→ **Challenge**: Rewrite every line of the records below, replacing each "Given:" with "Goal:" and leaving everything else unchanged.

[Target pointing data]
====

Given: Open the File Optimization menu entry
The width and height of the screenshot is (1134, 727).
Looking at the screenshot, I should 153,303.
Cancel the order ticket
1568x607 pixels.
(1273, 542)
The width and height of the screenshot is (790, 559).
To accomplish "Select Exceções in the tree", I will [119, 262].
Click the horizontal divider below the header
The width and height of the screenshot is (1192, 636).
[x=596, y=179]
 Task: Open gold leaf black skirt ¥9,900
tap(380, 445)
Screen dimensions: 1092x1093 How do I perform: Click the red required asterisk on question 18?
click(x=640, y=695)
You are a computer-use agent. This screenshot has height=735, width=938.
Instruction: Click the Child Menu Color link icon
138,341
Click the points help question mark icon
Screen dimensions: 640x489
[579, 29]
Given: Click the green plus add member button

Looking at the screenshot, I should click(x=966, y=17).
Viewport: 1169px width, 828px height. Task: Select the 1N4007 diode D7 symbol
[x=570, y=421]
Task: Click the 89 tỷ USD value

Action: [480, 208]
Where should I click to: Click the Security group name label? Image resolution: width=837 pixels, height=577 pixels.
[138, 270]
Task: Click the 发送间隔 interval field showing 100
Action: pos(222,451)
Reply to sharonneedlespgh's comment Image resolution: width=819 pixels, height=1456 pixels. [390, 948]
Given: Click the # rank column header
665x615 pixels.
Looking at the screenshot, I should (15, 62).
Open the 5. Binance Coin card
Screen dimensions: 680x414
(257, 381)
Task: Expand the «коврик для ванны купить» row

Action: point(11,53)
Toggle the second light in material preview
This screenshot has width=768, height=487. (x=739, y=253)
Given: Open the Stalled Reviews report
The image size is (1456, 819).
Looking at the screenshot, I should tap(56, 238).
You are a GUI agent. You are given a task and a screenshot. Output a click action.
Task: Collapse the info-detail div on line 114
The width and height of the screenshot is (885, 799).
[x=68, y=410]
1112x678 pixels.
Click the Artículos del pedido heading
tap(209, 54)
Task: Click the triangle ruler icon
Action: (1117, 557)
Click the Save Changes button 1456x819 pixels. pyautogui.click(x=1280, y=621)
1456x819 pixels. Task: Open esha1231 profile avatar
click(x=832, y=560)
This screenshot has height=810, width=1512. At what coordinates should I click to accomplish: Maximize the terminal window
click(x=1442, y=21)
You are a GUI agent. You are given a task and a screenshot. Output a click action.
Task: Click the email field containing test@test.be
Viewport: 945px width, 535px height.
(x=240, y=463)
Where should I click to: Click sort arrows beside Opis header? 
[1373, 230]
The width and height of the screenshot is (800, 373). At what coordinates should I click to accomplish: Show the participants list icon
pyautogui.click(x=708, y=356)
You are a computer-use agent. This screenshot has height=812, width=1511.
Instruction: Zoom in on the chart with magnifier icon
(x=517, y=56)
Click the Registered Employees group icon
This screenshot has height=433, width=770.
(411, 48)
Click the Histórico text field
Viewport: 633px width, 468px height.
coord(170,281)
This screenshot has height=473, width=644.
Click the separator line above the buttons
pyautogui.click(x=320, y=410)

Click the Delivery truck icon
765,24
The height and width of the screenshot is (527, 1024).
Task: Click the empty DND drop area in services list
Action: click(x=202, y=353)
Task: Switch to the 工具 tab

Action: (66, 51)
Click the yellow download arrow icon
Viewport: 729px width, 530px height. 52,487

====

→ **Response to this exercise**:
Goal: Open the File Optimization menu entry
The width and height of the screenshot is (1134, 727).
Looking at the screenshot, I should 153,303.
Cancel the order ticket
1568x607 pixels.
(1273, 542)
The width and height of the screenshot is (790, 559).
To accomplish "Select Exceções in the tree", I will [119, 262].
Click the horizontal divider below the header
The width and height of the screenshot is (1192, 636).
[x=596, y=179]
 Task: Open gold leaf black skirt ¥9,900
tap(380, 445)
Screen dimensions: 1092x1093 How do I perform: Click the red required asterisk on question 18?
click(x=640, y=695)
You are a computer-use agent. This screenshot has height=735, width=938.
Instruction: Click the Child Menu Color link icon
138,341
Click the points help question mark icon
Screen dimensions: 640x489
[579, 29]
Goal: Click the green plus add member button

Looking at the screenshot, I should click(x=966, y=17).
Viewport: 1169px width, 828px height. Task: Select the 1N4007 diode D7 symbol
[x=570, y=421]
Task: Click the 89 tỷ USD value

Action: [480, 208]
Where should I click to: Click the Security group name label? Image resolution: width=837 pixels, height=577 pixels.
[138, 270]
Task: Click the 发送间隔 interval field showing 100
Action: pos(222,451)
Reply to sharonneedlespgh's comment Image resolution: width=819 pixels, height=1456 pixels. [390, 948]
Goal: Click the # rank column header
665x615 pixels.
Looking at the screenshot, I should (15, 62).
Open the 5. Binance Coin card
Screen dimensions: 680x414
(257, 381)
Task: Expand the «коврик для ванны купить» row

Action: point(11,53)
Toggle the second light in material preview
This screenshot has width=768, height=487. (x=739, y=253)
Goal: Open the Stalled Reviews report
The image size is (1456, 819).
Looking at the screenshot, I should tap(56, 238).
You are a GUI agent. You are given a task and a screenshot. Output a click action.
Task: Collapse the info-detail div on line 114
The width and height of the screenshot is (885, 799).
[x=68, y=410]
1112x678 pixels.
Click the Artículos del pedido heading
tap(209, 54)
Task: Click the triangle ruler icon
Action: (1117, 557)
Click the Save Changes button 1456x819 pixels. pyautogui.click(x=1280, y=621)
1456x819 pixels. Task: Open esha1231 profile avatar
click(x=832, y=560)
This screenshot has height=810, width=1512. At what coordinates should I click to accomplish: Maximize the terminal window
click(x=1442, y=21)
You are a GUI agent. You are given a task and a screenshot. Output a click action.
Task: Click the email field containing test@test.be
Viewport: 945px width, 535px height.
(x=240, y=463)
Where should I click to: Click sort arrows beside Opis header? 
[1373, 230]
The width and height of the screenshot is (800, 373). At what coordinates should I click to accomplish: Show the participants list icon
pyautogui.click(x=708, y=356)
You are a computer-use agent. This screenshot has height=812, width=1511.
Instruction: Zoom in on the chart with magnifier icon
(x=517, y=56)
Click the Registered Employees group icon
This screenshot has height=433, width=770.
(411, 48)
Click the Histórico text field
Viewport: 633px width, 468px height.
coord(170,281)
This screenshot has height=473, width=644.
Click the separator line above the buttons
pyautogui.click(x=320, y=410)

Click the Delivery truck icon
765,24
The height and width of the screenshot is (527, 1024).
Task: Click the empty DND drop area in services list
Action: click(x=202, y=353)
Task: Switch to the 工具 tab

Action: (66, 51)
Click the yellow download arrow icon
Viewport: 729px width, 530px height. 52,487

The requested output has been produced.